Die GS enthalten dabei auch Vorgaben für den Fall der Beauftragung externer Aufbereiter im Sinne des Art. 17 Abs. 4 der MDR. Die GS bezeichnen als „Aufbereiter“ sowohl die Gesundheitseinrichtung als auch den externen Aufbereiter und als „externen Aufbereiter“ die Einheit, die Einmalprodukte im Auftrag einer Gesundheitseinrichtung aufbereitet. Wird die Aufbereitung durch einen externen Aufbereiter vorgenommen, müssen Gesundheitseinrichtung und externer Aufbereiter einen schriftlichen Vertrag schließen (Art. 3 Abs. 1 der GS).
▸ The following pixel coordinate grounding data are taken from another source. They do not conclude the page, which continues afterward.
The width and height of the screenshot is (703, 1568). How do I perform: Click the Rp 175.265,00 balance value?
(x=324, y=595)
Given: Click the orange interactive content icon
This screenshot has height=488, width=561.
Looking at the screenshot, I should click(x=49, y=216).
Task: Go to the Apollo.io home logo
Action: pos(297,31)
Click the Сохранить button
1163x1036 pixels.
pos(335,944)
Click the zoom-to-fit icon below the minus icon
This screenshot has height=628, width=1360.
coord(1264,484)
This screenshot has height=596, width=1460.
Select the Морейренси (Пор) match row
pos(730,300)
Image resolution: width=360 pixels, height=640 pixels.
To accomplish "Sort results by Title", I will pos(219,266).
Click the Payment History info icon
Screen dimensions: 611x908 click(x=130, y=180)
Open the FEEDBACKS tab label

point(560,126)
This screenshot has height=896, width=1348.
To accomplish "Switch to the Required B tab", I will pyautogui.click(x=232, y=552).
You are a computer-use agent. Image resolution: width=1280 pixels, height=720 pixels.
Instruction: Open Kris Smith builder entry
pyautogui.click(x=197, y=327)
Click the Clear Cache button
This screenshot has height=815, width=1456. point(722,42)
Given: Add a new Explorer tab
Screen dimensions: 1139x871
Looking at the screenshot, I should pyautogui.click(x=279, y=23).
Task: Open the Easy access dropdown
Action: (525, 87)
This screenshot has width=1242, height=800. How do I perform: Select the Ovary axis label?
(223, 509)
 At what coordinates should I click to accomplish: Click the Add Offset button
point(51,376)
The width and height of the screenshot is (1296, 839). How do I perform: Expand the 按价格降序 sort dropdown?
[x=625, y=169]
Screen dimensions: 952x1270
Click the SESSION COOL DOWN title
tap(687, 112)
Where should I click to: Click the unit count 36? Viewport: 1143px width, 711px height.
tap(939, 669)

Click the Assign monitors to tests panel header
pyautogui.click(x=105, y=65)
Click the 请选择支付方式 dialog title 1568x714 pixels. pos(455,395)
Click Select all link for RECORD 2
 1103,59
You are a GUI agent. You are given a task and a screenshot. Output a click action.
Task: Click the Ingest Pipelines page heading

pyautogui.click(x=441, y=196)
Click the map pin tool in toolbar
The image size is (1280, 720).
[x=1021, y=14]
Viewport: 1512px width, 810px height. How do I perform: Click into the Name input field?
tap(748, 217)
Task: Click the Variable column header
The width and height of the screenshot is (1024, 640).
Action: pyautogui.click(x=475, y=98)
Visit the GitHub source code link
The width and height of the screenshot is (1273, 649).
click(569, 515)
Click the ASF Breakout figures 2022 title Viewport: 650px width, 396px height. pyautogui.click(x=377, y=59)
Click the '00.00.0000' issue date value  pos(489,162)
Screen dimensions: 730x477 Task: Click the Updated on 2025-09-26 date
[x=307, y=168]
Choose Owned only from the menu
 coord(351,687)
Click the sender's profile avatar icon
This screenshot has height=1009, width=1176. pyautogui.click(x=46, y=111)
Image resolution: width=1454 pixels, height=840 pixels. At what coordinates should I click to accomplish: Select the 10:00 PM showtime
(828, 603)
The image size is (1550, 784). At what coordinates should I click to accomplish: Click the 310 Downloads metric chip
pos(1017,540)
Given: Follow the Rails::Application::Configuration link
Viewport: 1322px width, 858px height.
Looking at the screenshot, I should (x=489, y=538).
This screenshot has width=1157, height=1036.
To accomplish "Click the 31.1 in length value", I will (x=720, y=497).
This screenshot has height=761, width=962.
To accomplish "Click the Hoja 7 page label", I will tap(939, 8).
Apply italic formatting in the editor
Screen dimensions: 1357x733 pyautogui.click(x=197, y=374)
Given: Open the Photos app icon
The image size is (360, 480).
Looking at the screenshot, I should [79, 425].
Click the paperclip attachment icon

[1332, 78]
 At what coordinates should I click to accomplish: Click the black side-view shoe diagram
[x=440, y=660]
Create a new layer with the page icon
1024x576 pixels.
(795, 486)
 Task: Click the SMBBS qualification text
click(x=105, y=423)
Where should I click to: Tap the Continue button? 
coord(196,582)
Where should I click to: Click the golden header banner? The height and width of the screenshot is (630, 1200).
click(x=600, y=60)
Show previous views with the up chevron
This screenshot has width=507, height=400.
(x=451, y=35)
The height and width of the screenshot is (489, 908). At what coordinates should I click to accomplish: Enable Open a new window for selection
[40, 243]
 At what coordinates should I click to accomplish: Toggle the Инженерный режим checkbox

Dieser Vertrag muss gemäß Art. 3 Abs. 2 der GS folgende Elemente beinhalten:

  • Abgrenzung von Aufgaben, Pflichten und Zuständigkeiten beider Vertragspartner,
  • Übergangsregelungen für den Fall eines Wechsels von einem externen Aufbereiter zu einem anderen und die Zuständigkeiten des externen Aufbereiters, der jeweils Vertragspartner ist,
  • Anforderungen an Qualifikation und Sachkenntnis des an der Aufbereitung beteiligten Personals,
  • Anforderungen an die Aufbereitung, die Erfassung von Informationen über die aufbereiteten Produkte und den Informationsaustausch zwischen Gesundheitseinrichtung und externem Aufbereiter,
  • die Anforderung, die Kompatibilität der QMS der Vertragspartner im Sinne des Art. 21 der GS sicherzustellen, und
  • das Verfahren zur Überwachung der Qualität der von dem externen Aufbereiter durchgeführten Aufbereitung durch Audits vor Ort.

3. Optionen der Aufbereitung von Einmalprodukten

Die MDR eröffnet für die Aufbereitung von Einmalprodukten zwei Optionen: Die Aufbereitung von Einmalprodukten mit vollen Herstellerpflichten (Art. 17 Abs. 2 der MDR) und die Aufbereitung mit reduzierten Herstellerpflichten (Art. 17 Abs. 3 und 4 der MDR).